Instrução dada
Organize em uma lista JSON de strings as linhas do material, começando na linha que contém "Given: Click the" e terminando no fim do material, com uma string por linha e sem linhas em branco. Não inclua as imagens na resposta.

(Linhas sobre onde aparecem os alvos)

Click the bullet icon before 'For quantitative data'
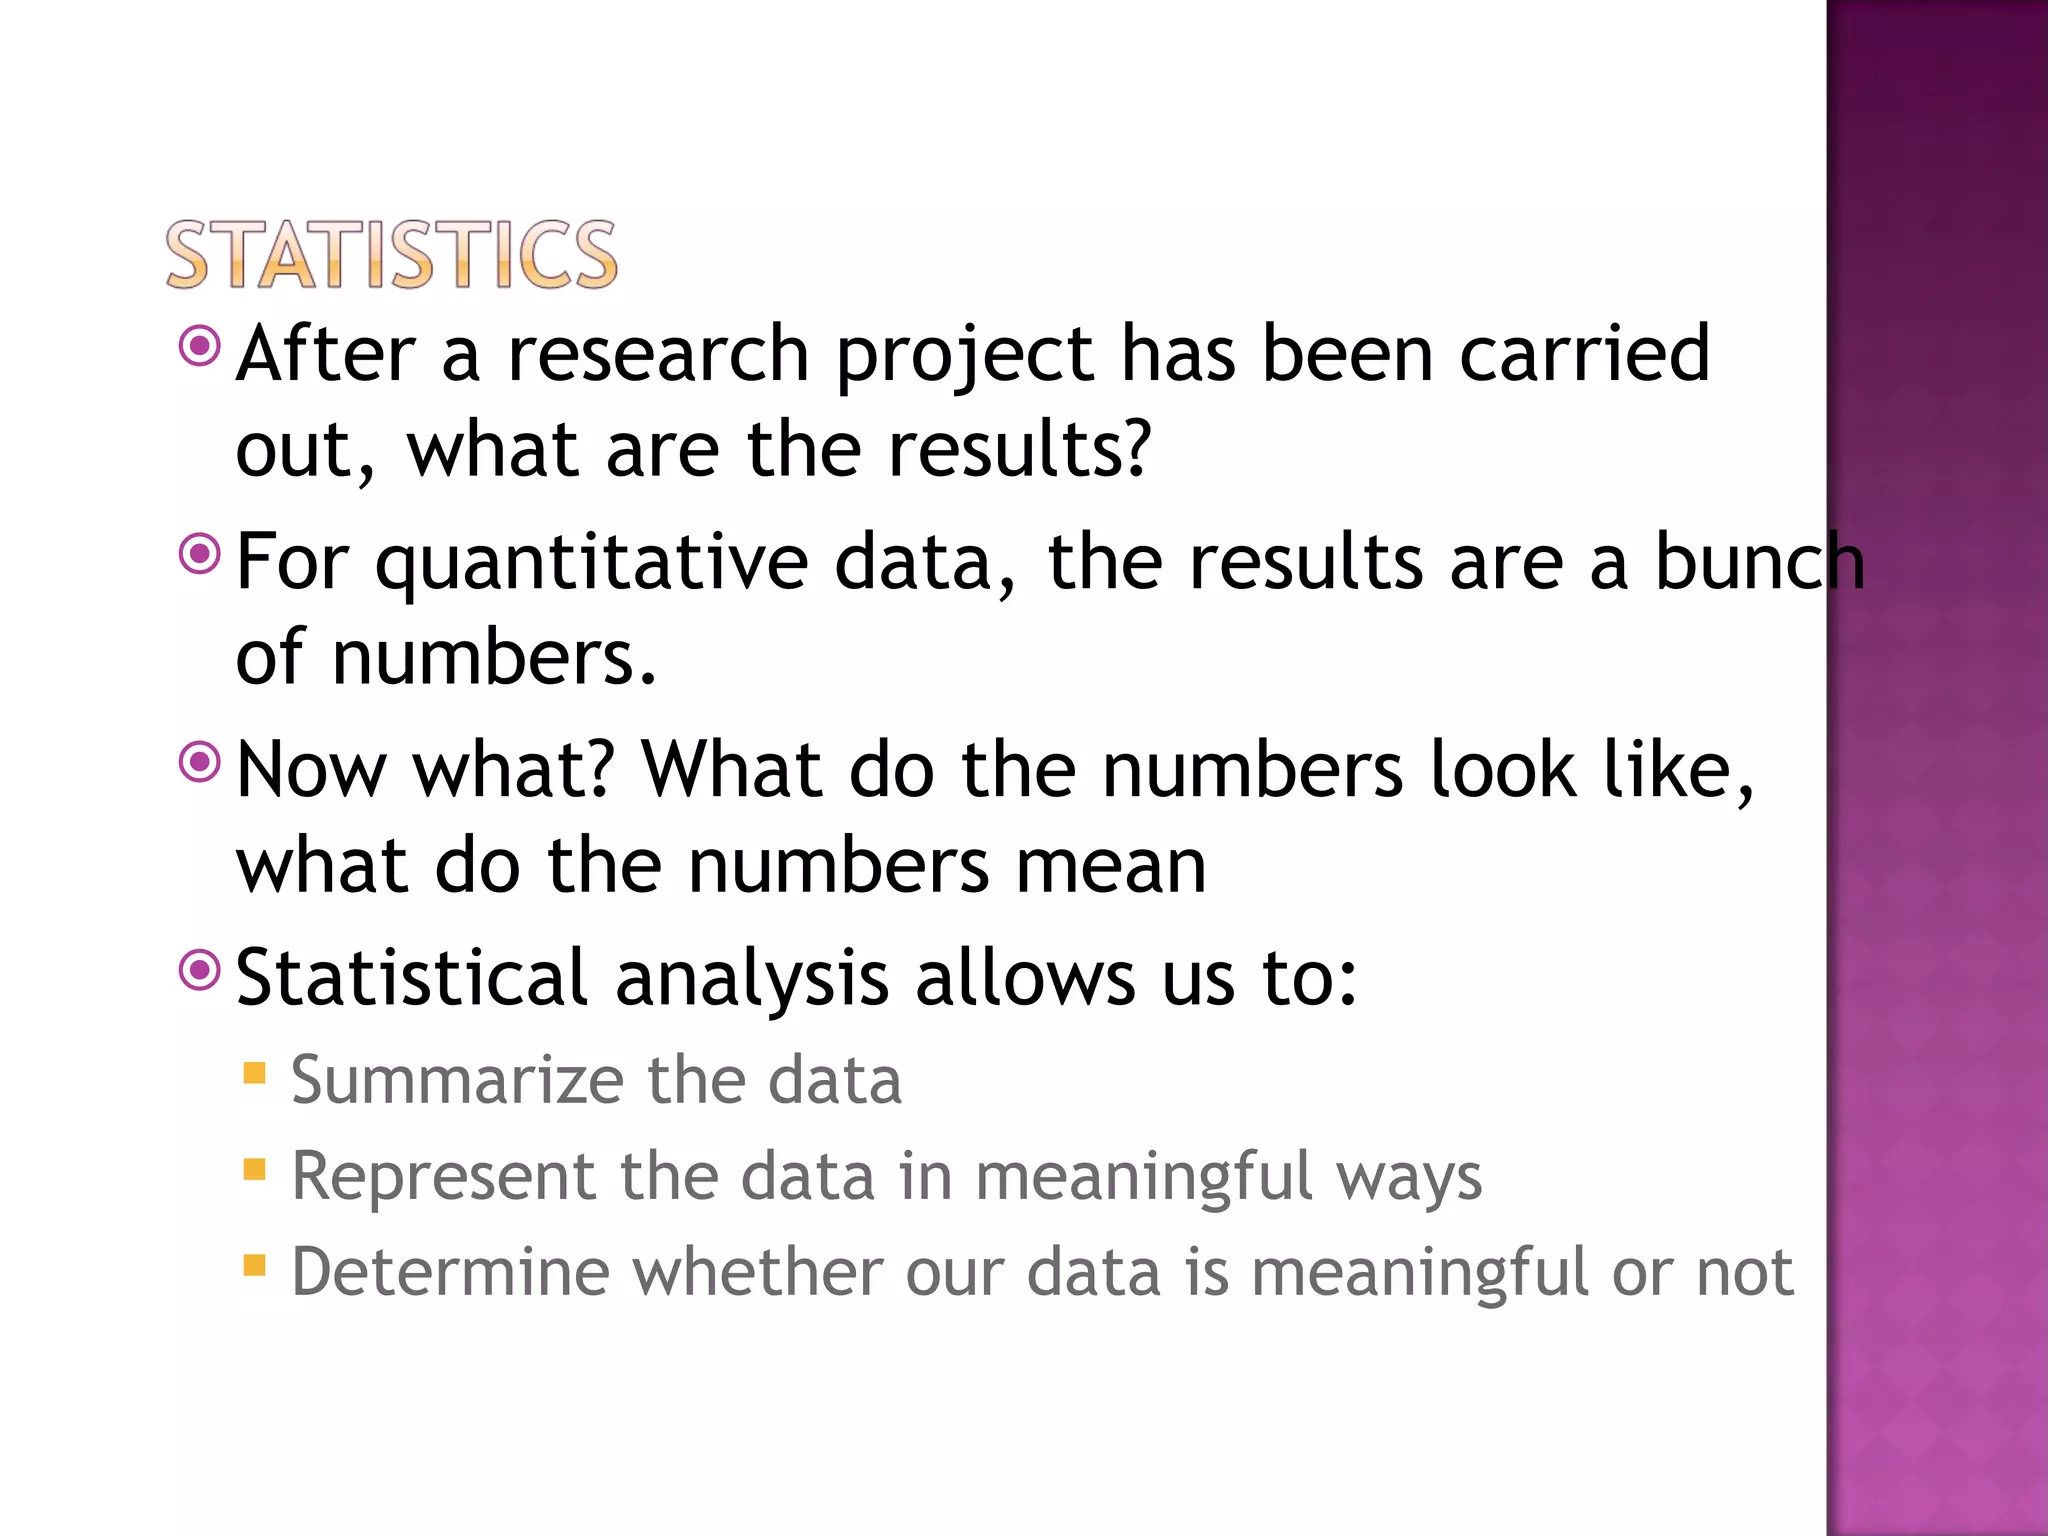The height and width of the screenshot is (1536, 2048). [x=199, y=553]
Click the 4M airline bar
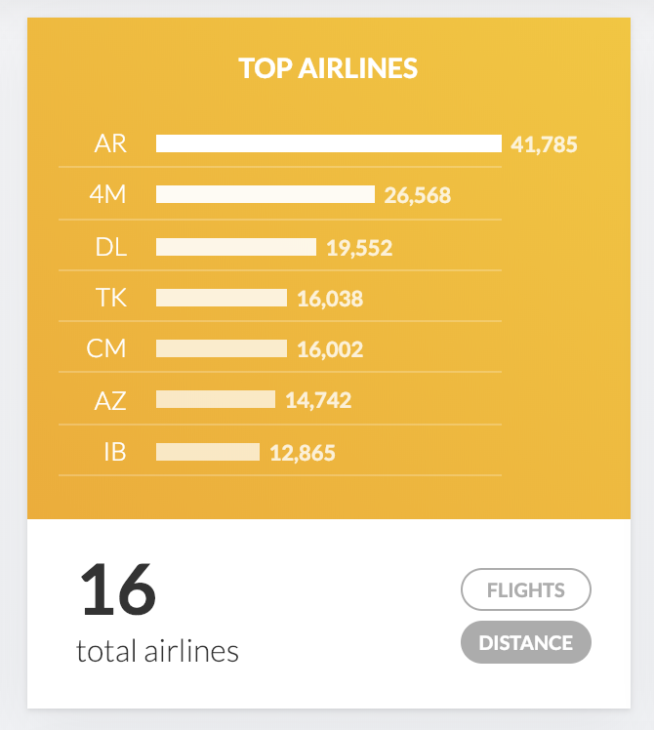Screen dimensions: 654x730 pos(265,195)
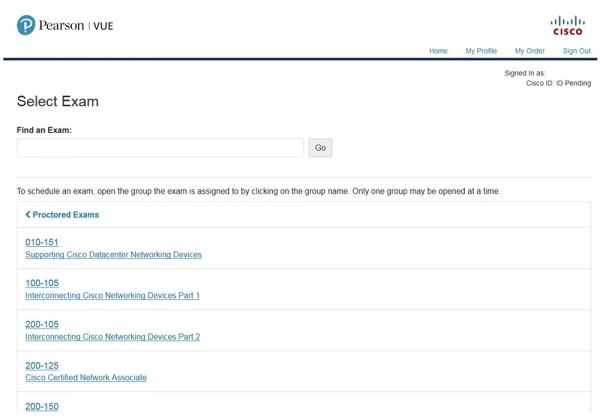600x419 pixels.
Task: Open exam code 010-151 link
Action: 42,242
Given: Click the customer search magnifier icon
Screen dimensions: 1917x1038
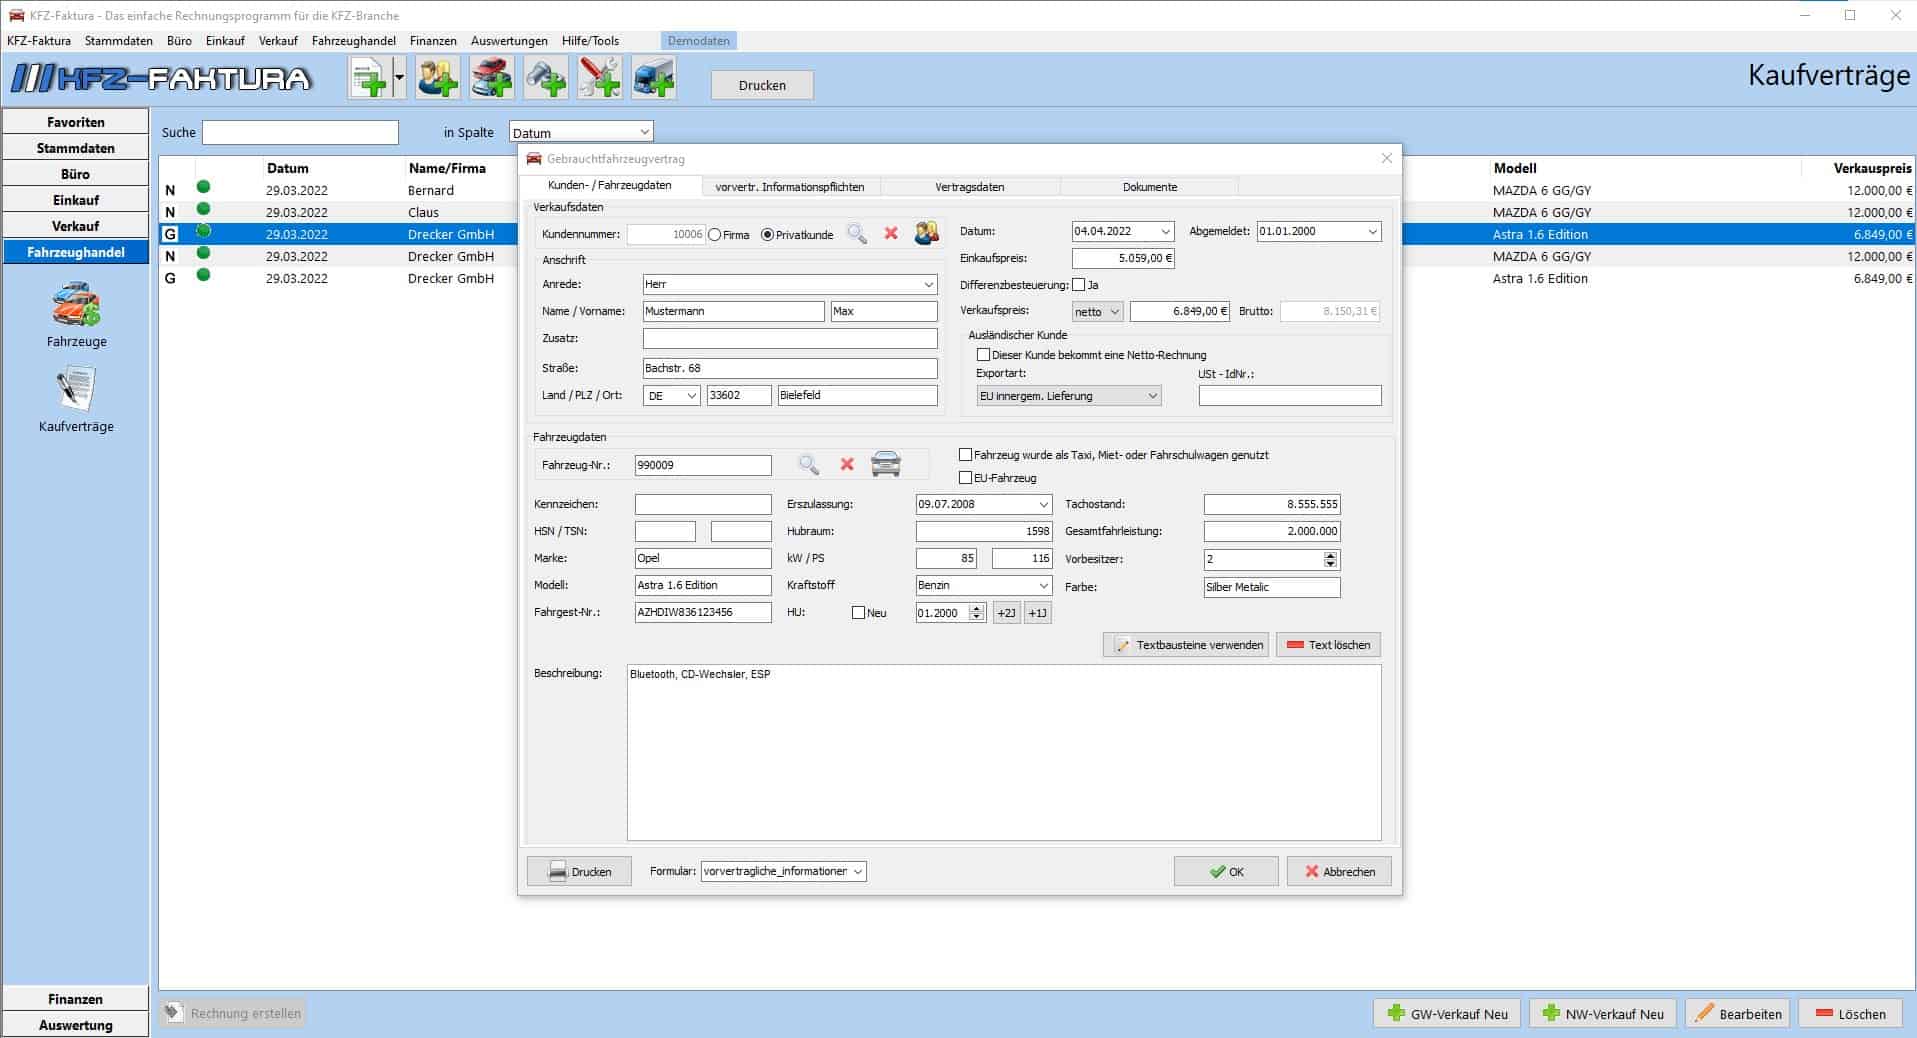Looking at the screenshot, I should pos(857,234).
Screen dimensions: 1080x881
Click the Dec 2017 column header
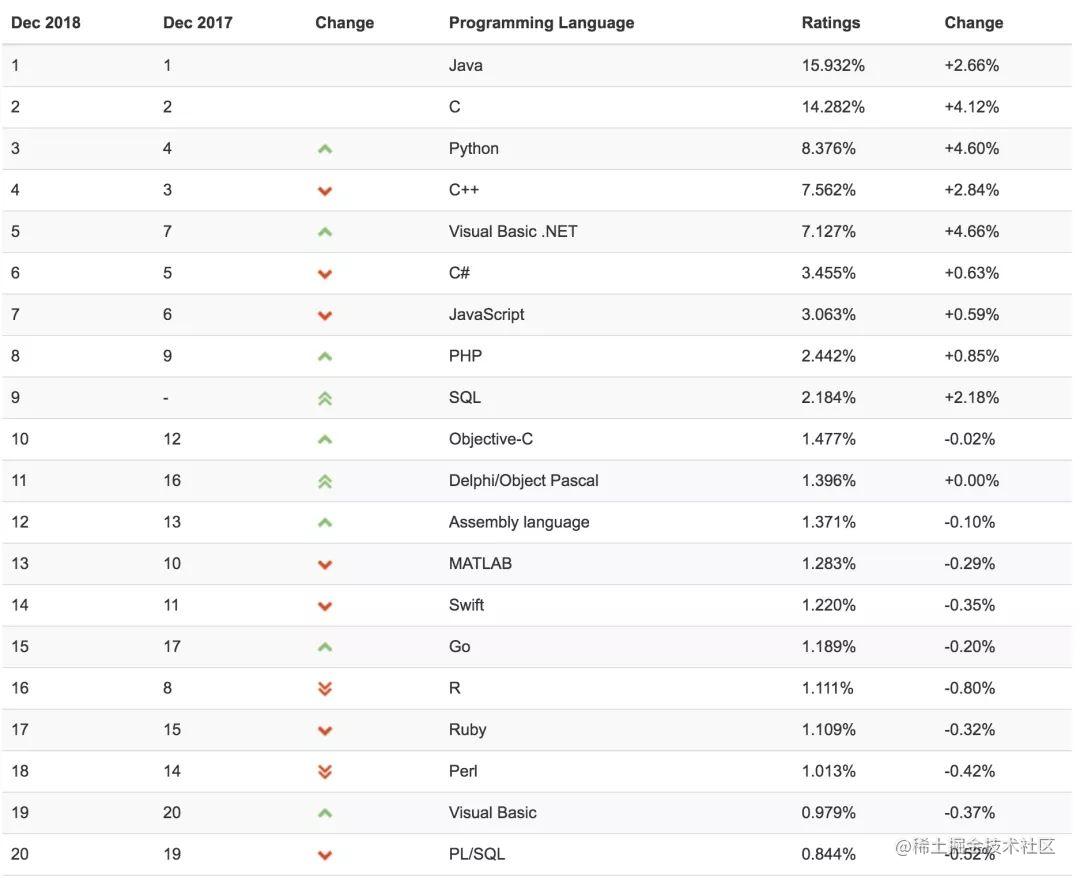point(198,23)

Resposta completa
[
  "Given: Click the customer search magnifier icon",
  "Screen dimensions: 1917x1038",
  "Looking at the screenshot, I should pos(857,234).",
  "Screen dimensions: 1080x881",
  "Click the Dec 2017 column header",
  "point(198,23)"
]